Mas entender por que os juros reais brasileiros, a partir dessa possível origem, mantiveram-se tão elevados por tanto tempo é, para Arminio, “um fenômeno extraordinariamente difícil de entender, que provavelmente tem múltiplas explicações”. Nesse rol de causas, ele acha possível que haja até aspectos psíquicos ligados à moderna economia do comportamento, e cuja solução poderia envolver um “investimento grande em educação financeira”.

Por outro lado, Arminio considera importante frisar que, “aos trancos e barrancos”, a taxa de juro real brasileira veio caindo desde o plano Real “até a aventura Dilma, que empurrou de maneira voluntarista para baixo, deu errado, levou a congelamentos (de preços administrados) e depois foi preciso soltar”. Ele observa também que, desde o plano Real, os fundamentos econômicos, que garantem uma taxa de juros real baixa, sempre estiveram sujeitos a idas e voltas.

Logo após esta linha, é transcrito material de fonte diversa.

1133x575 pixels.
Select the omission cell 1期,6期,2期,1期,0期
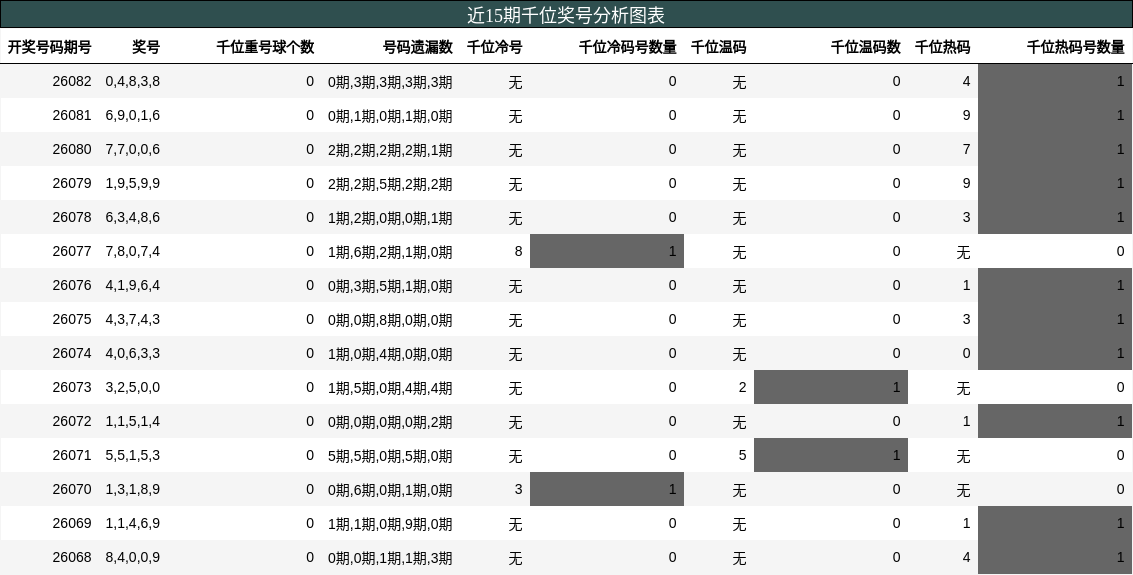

Agora, com a gestão competente da política monetária por parte do BC, o juro real entrou em queda novamente, mas o desequilíbrio fiscal permanece como um risco em horizontes mais longos.

O economista Vinicius Carrasco, recém-saído do BNDES, e um dos organizadores do seminário em homenagem a Armínio, comentou durante o evento a apresentação de Rajan sobre a “era do descontentamento”, focalizando a dificuldade de compensar os perdedores da globalização, uma das causas da ascensão do populismo, em particular nos países ricos.

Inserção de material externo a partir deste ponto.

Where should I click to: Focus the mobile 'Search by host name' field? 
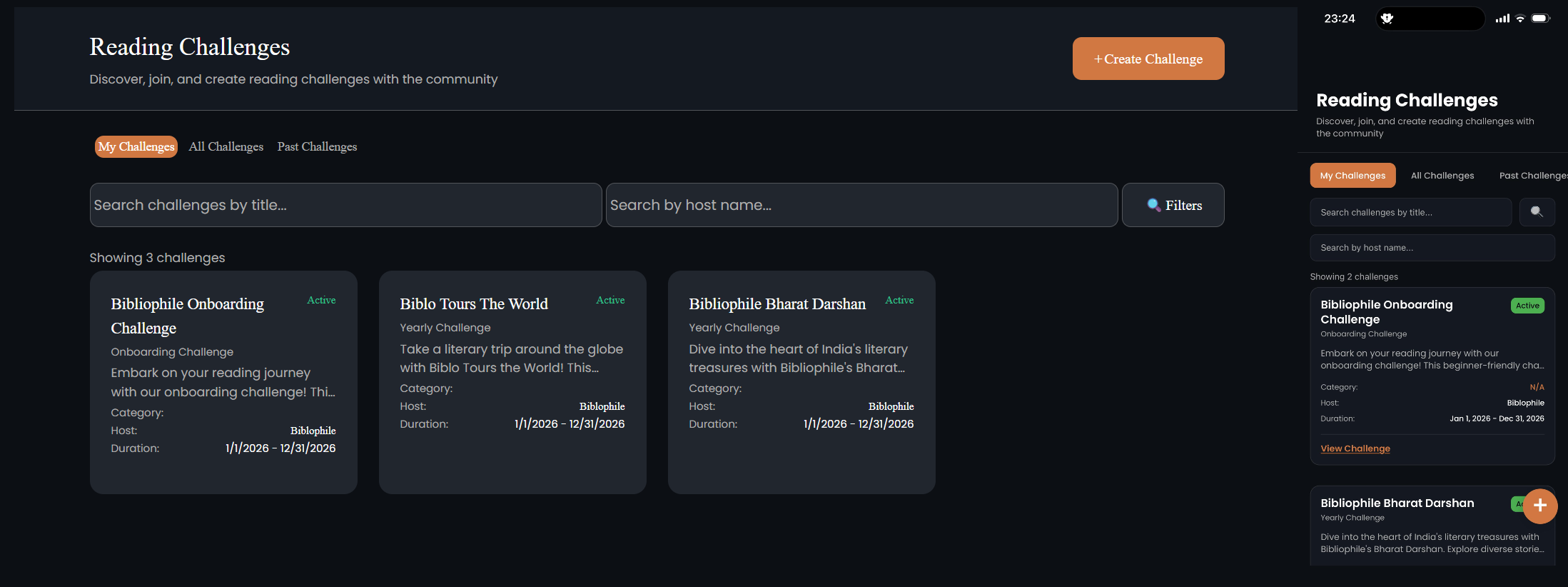[x=1432, y=248]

Carrasco notou que uma possibilidade trazida por Rajan é de que, mais do que compensação pura e simples (o que se pode fazer em teoria repartindo os ganhos derivados de reformas econômicas tradicionais), os perdedores da globalização estejam em busca de empregos e atividades que “devolvam às pessoas o sentido que elas viam na vida”.

Uma questão correlata, que pode ser derivada de modelos desenvolvidos por Brunnermeyer, também presente ao seminário, é que após um choque negativo, como o da grande crise de 2008, a forma certa de relançar a economia é de fato recapitalizar os bancos, que são as instituições com mais capacidade de alocar capitais e gerir ativos de forma eficiente.

O problema é que é muito difícil justificar para o eleito mediano “redistribuir riqueza para os mais ricos”, e o preço desse “seguro” a que os banqueiros têm acesso deveria ser cobrado antes.

Arminio considera “impossível” explicar isso para o eleitor mediano, e nota que um problema adicional é o processo de crescente alavancagem do sistema financeiro ao longo de 120 anos. “No final do século XIX, a alavancagem dos bancos era de três, quatro vezes, e, na antevéspera da crise de 2008, se incorporar os derivativos, havia bancos alavancados quase 100 vezes, uma coisa colossal”, comenta.

Ele emenda com uma entusiástica recomendação do livro “Justice: What’s the right thing to do” (“Justiça: O que é a coisa certa a fazer”), de Michael Sandel, professor de Filosofia Política de Harvard, que trata do tema da justiça, de Aristóteles até autores contemporâneos. Arminio nota que a justiça – e a percepção da sociedade sobre a sua vigência (ou não) – é extremamente importante no desenho das instituições econômicas, assim como a eficiência.

Aos 60 anos, e depois de ter passado por posições de grande destaque no setor público e privado, Arminio permanece sintonizado na mais difícil das questões: como construir democraticamente uma sociedade melhor, tanto em termos de eficiência quanto de justiça.